Por cierto, en mis devaneos matutinos pude ver cómo sobre un edificio frente a Palacio Nacional dejaban colgar, y luego descolgaban y escondían, una enorme manta con el logotipo del PAN afirmando en sus colores “García Luna no se toca”. Algún ingenioso barbero del presidente López quiso sumar puntos con su falso mensaje que coincide con el decir de Lopitos, y la corcholata mayor le mandó decir que le bajara de huevos –que por cierto siguen carísimos- a su acelere. Y le bajó.
Pero cualquiera que sea la lectura del importante acto de ayer, hay un sustrato inequívoco. Yo no sé a cómo van a cotizar hoy en la mañana las acciones de popularidad de Lopitos. Pero yo siento que miles de mexicanos emitieron ayer un voto. Un voto que, si Lopitos sigue mandando, no lo va a poder contabilizar el INE en 2024. Pero que a nosotros no se nos olvida. Y si ayer nos comprometimos a que nuestro voto no se toca, tenemos que ser consecuentes en nuestro decir.

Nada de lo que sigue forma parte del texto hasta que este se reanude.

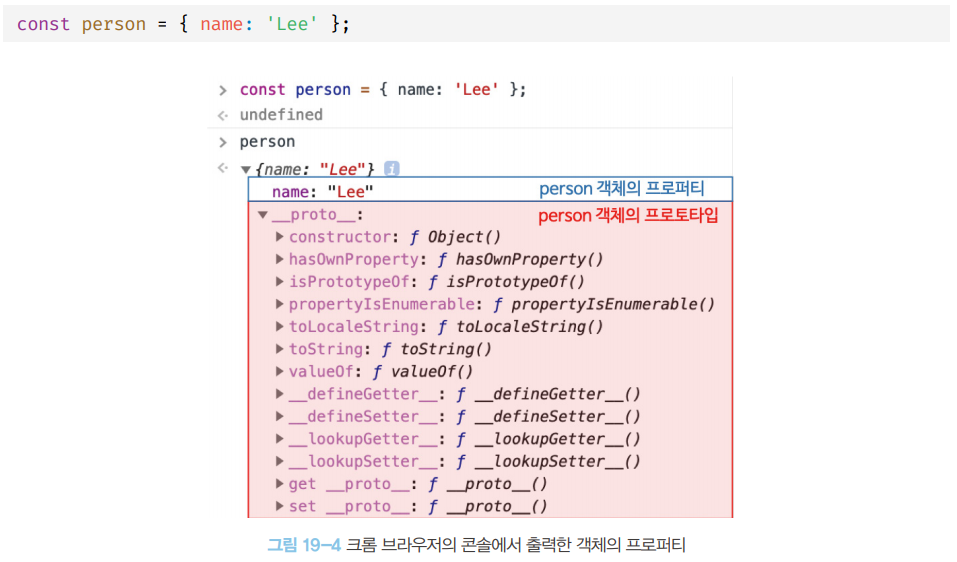
Task: Expand the isPrototypeOf entry
Action: click(280, 282)
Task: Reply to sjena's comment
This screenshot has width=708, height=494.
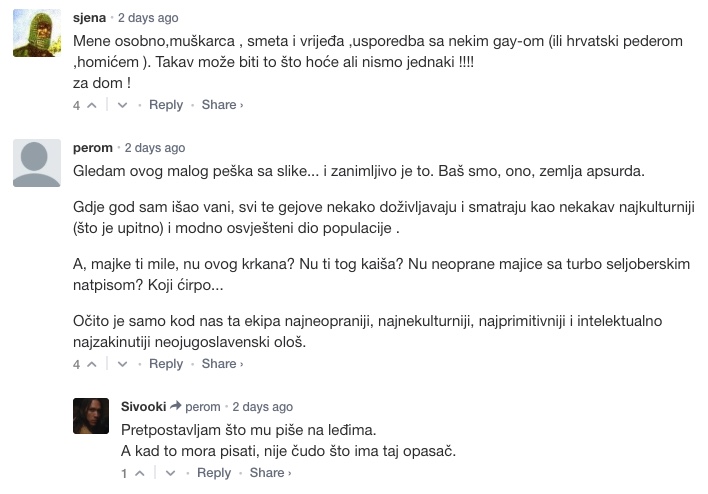Action: 166,105
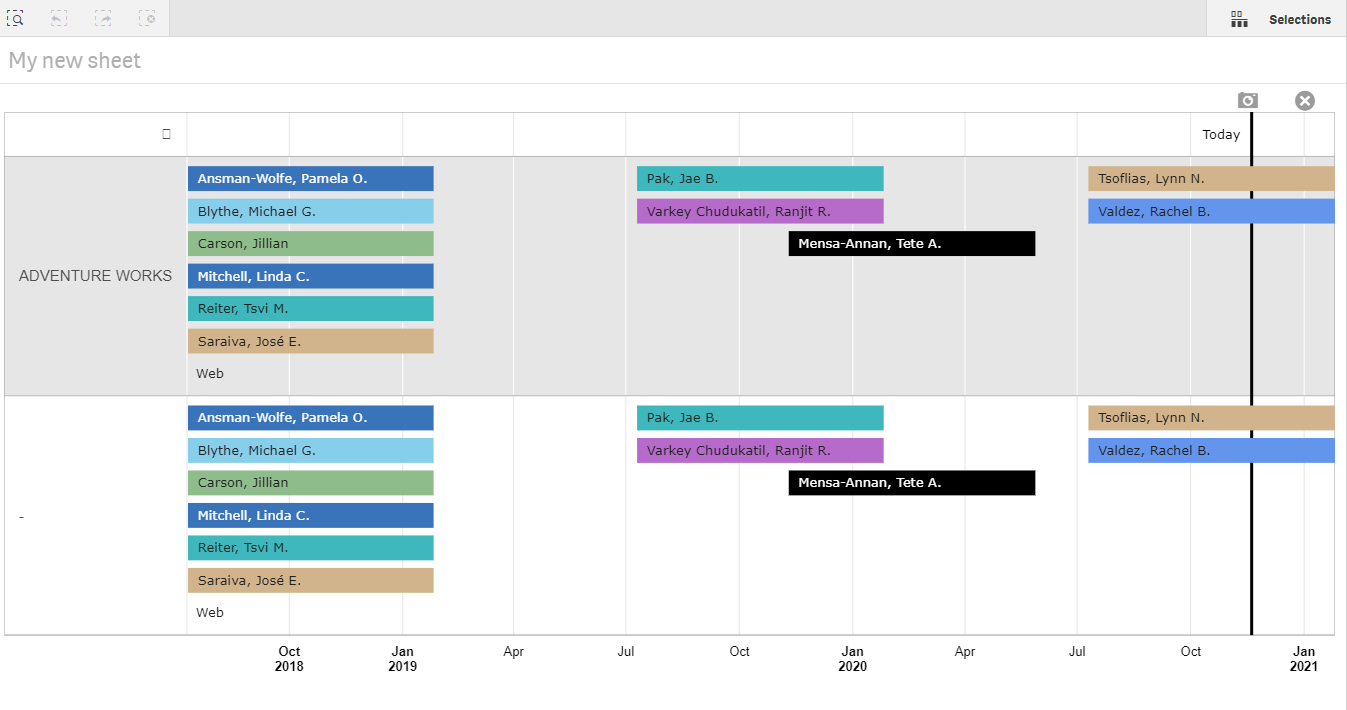
Task: Select the Tsoflias, Lynn N. tan bar
Action: click(x=1210, y=177)
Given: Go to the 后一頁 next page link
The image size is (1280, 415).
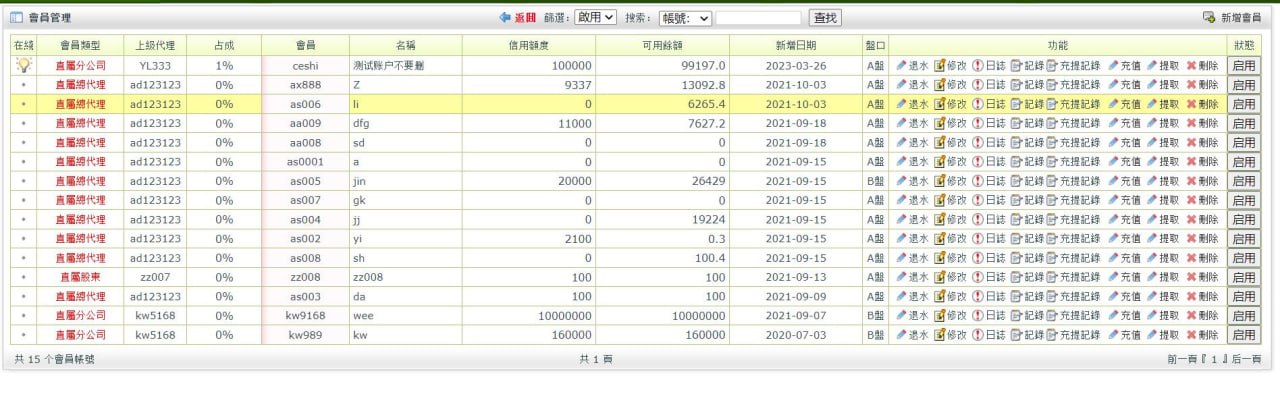Looking at the screenshot, I should [x=1246, y=359].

PARA LA MAÑANERA (Porque no me dejan entrar sin tapabocas): Si Elon Musk quiere instalar su planta Tesla en Nuevo León, sólo tiene que esperar dos años o sobornar a un par de personas –cash only- y logrará lo que mejor conviene a su negocio y al final del día perjudicará al Estado. Si recalcula su plan de negocios se irá a las cercanías del AIFA y los carros eléctricos que salgan de ahí cargarán al usuario final con el sobreprecio. En ese caso, el presidente López y su pandilla cosecharán más votos de los que esperaban en Hidalgo y el Estado de México. Samuelito el bocón se quedará como el chinito: nomás milando. Nosotros, los mexicanos, seguiremos siendo los peones de un ajedrez imbécil.